Search This Blog

Powered by Blogger.

Blog Archive

Labels

Showing posts with label SecOps. Show all posts

Altering Data Into Evidence May Elevate SecOps Success


We are a generation that lives in a data-driven world. It drives every critical decision-making process in a diversity of fields ranging from healthcare, and financial services to retail services. But is this data well protected in terms of cybersecurity? 

When dealing with alert overload, security operations (SecOps) require something more crucial than just the raw data. In reality, it is evidence – a contextual understanding of what the given data implies – that is required in order to strengthen the defenders’ and response capabilities. 

From Data to Evidence

Data can be evidently described to be a pioneer of evidence, for it is acquired from a collection of networks, endpoints, on-premises and cloud infrastructure, applications, or even individuals. 

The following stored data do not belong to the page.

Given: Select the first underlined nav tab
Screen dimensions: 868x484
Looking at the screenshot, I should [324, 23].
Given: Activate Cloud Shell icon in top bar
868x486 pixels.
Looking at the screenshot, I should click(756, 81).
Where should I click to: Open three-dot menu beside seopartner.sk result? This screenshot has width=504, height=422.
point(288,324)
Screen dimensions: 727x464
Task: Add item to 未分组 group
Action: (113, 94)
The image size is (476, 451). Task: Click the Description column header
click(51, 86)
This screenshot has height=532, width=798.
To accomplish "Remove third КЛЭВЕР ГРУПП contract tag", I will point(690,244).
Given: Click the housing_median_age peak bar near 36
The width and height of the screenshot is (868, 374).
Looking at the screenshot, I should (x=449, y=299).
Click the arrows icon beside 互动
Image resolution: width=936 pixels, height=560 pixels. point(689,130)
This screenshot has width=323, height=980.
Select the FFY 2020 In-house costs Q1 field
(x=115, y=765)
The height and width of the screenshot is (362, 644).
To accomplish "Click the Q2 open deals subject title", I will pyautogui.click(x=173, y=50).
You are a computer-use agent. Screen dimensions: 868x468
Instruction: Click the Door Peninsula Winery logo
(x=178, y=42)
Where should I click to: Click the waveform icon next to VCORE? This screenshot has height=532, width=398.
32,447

One can estimate that the massive amounts of data could rapidly become overwhelming. However, where should this data be stored? How long must it be stored? How do you correlate it in order to comprehend it? Moreover, how can it be used as evidence to firmly shed light on what happened and when? 

While evidence begins with the data, it extends and advances via contextual enrichment and correlation. Here, adding context to data could be interpreted as utilizing relevant asset data from Configuration Management Databases (CMDBs) and the information present on CVEs, GeoIPs, block/allow-lists, etc. 

The goal of correlation is to link related events in a particular sequence. When assessing whether an event should be labelled as an incident, intrusion, or breach, organisations need this evidence, with its context and correlation. This will significantly impact how and to which relevant stakeholders should the information be disseminated. 

Streamlining Security Operations: 

One of the challenges confronting the SecOps team is how they frequently struggle to gather sufficient proof, so as to indulge and prioritize their detection and response operations. This is rather critical, for an average Security Operation Center (SOC) team has to monitor at least 51 incidents on a regular basis. According to recent research, almost half of these teams (46%) believe they are "inundated by a never-ending torrent of cyber-attacks." 

For better understanding, take a typical SIEM tool for an instance. The tool, in its simplest form, acquire data from varying sources and further sends cautionary alerts of potential security threats and vulnerabilities. Network data thus makes a crucial source of evidence, since gathering and monitoring the data passively aids to evade detection by threat actors or vulnerability. 

However, collecting and monitoring isolated data sets pertaining to protocols (HTTP, DNS for instance), the timing of network sessions (human keystrokes over SSH), or encrypted traffic metadata (SSL, RDP, SSH, etc.) is not enough. Since this would only load the SecOps team with alerts. 

Data instead should be segregated, analyzed, contextualized, and correlated in order to effectively enhance a defender’s capabilities. Moreover, with the help of machine learning analytics in an intuitive search platform, comprehensive network evidence as such could further enhance and accelerate the operations of SecOps. In addition to lessening the time for search and response, it will enable human analysts to prioritize actionable alerts and create a pool of raw data that can be analyzed to ascertain what happening and how. 

The evidence thus powers detection. Not only will this aid security in an organization, but will also assist better informed post-incident decision-making and notification. The reputational and financial ramifications of this alone make it a strategy worth pursuing in an environment where regulations are becoming more rigorous.